**DATA:**
= = = = =

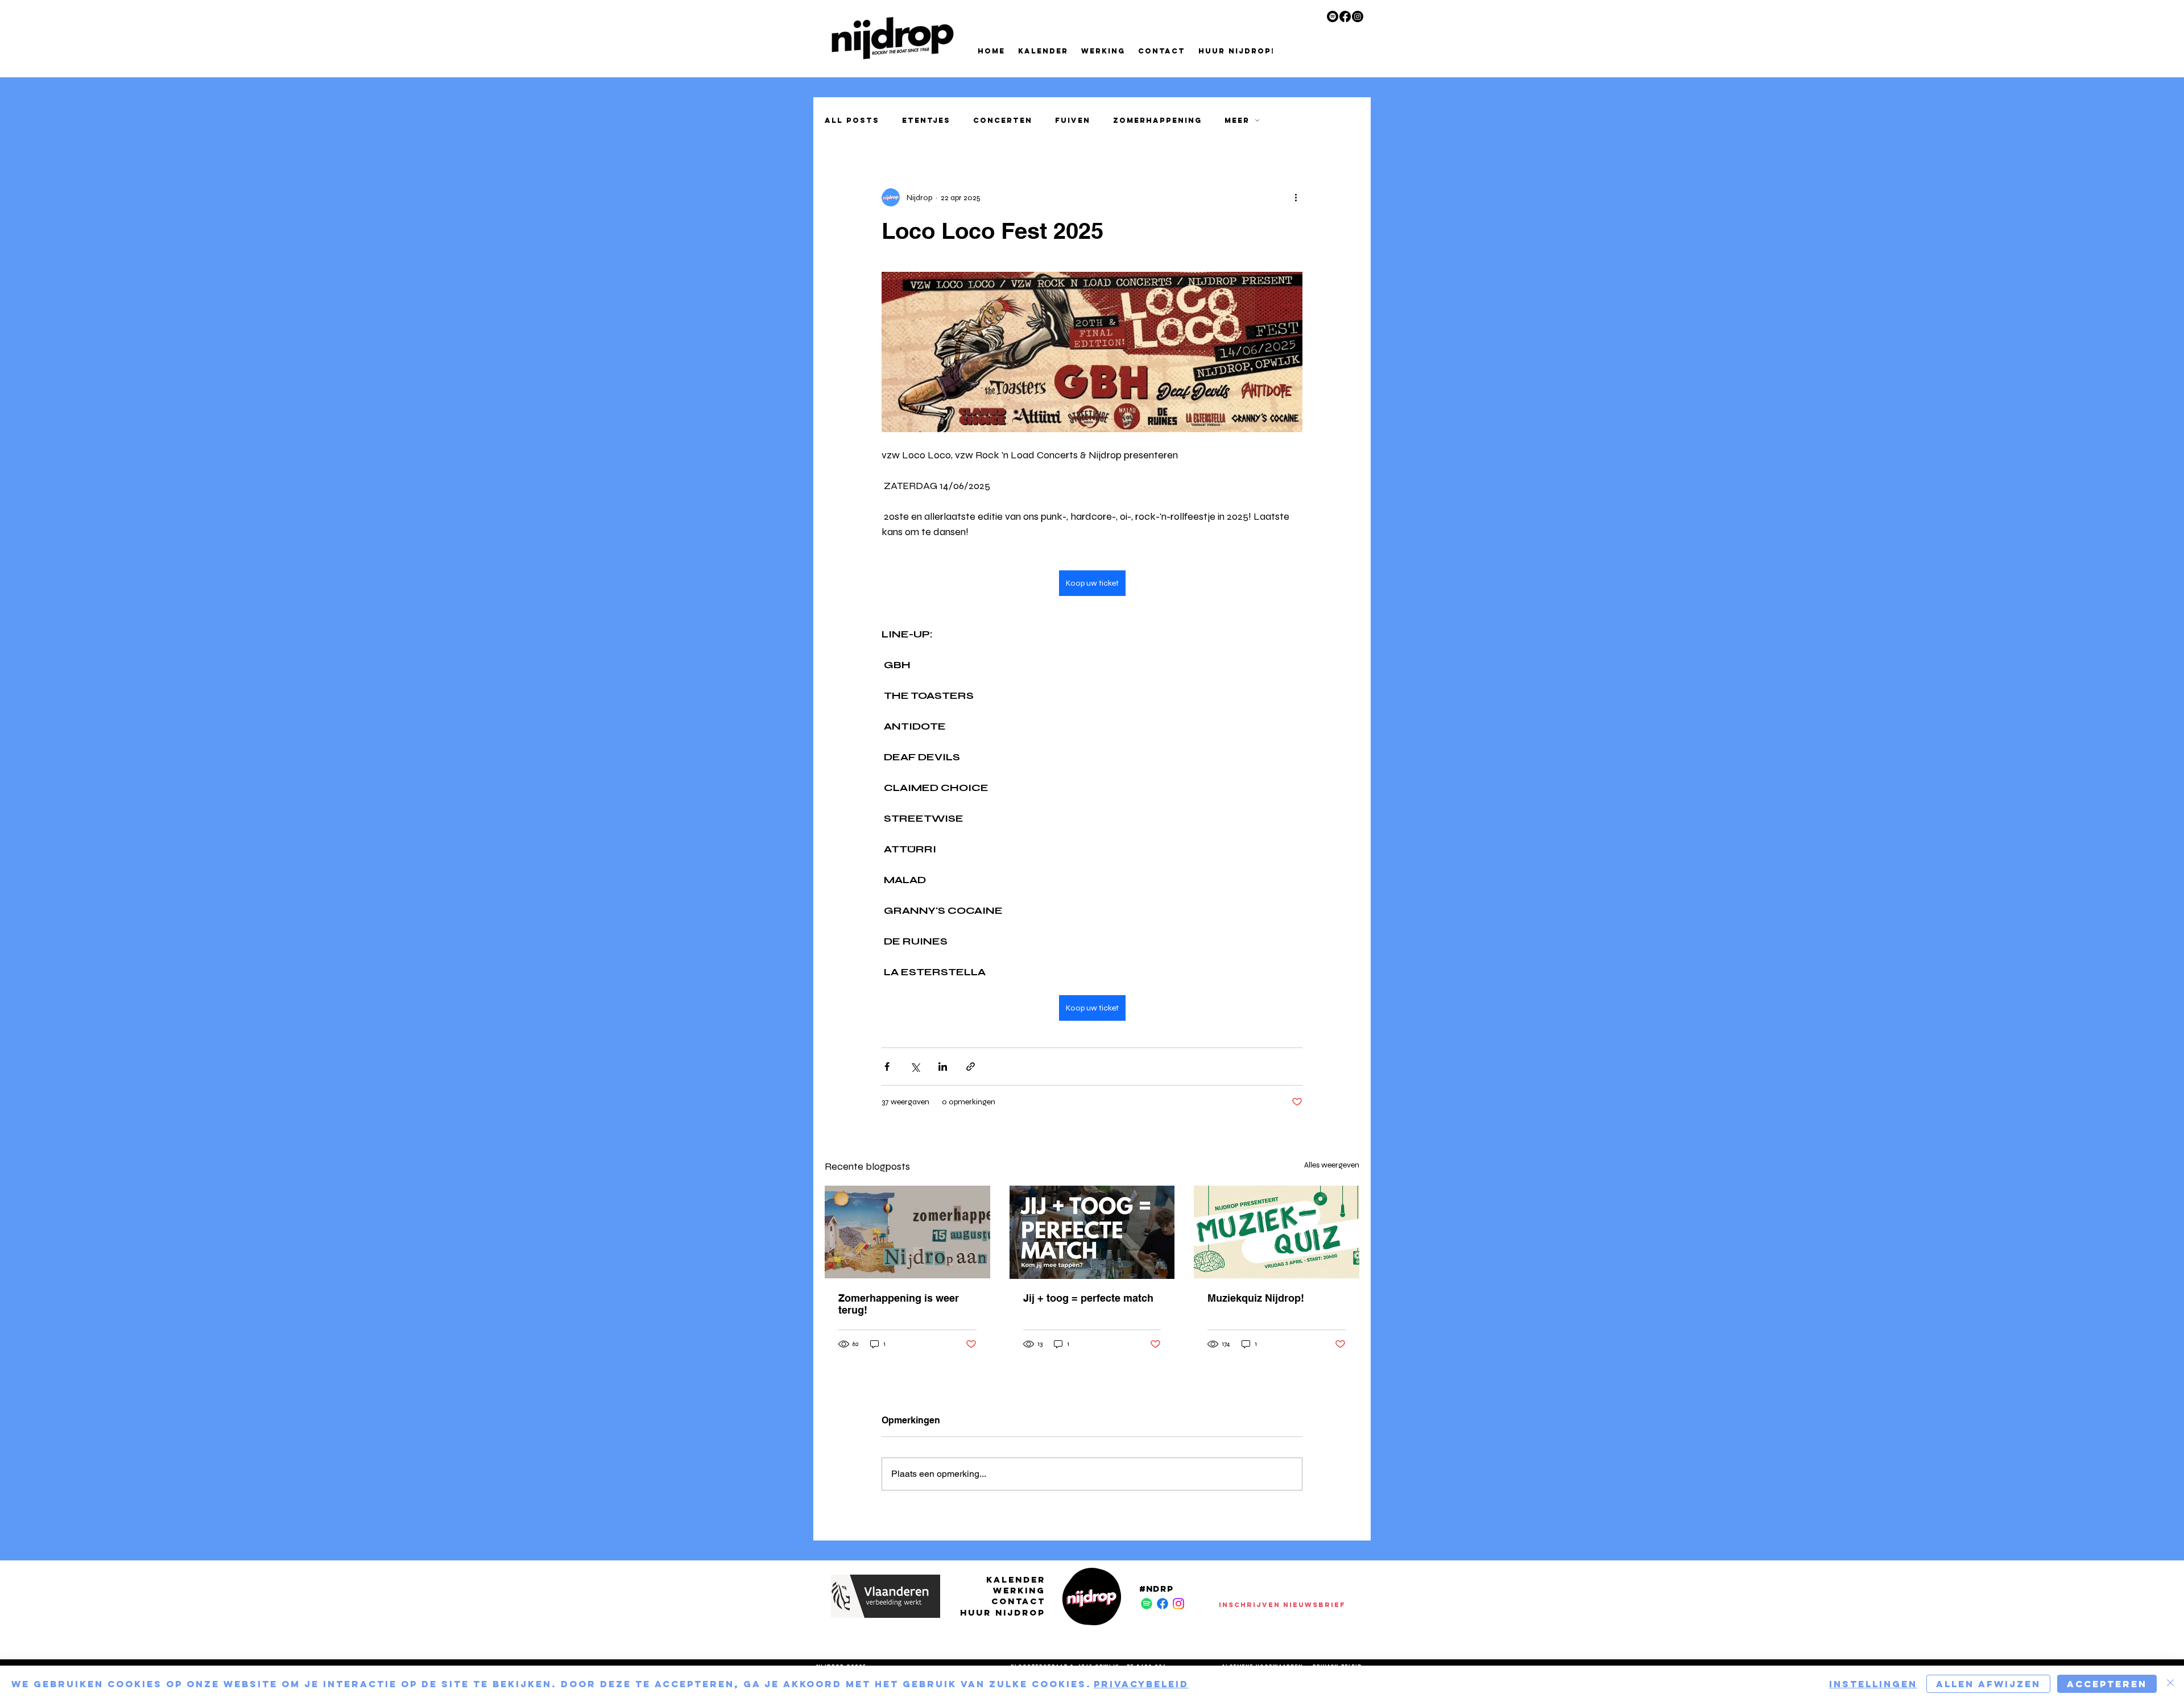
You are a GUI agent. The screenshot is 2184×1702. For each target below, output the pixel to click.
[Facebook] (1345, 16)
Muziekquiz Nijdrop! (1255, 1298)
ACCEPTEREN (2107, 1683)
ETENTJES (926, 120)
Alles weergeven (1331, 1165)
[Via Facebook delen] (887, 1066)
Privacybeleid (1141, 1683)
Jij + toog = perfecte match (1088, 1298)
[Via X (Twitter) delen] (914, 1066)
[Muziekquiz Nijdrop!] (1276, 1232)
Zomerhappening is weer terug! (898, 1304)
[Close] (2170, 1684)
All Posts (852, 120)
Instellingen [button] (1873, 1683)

= = = = =

**HOW TO COMPLETE THIS TASK:**
Reply with the lines from the one that contains "[Via X (Twitter) delen] (914, 1066)" through the last line of the material above, copied exactly and nothing else.

**WRITTEN ANSWER:**
[Via X (Twitter) delen] (914, 1066)
[Muziekquiz Nijdrop!] (1276, 1232)
Zomerhappening is weer terug! (898, 1304)
[Close] (2170, 1684)
All Posts (852, 120)
Instellingen [button] (1873, 1683)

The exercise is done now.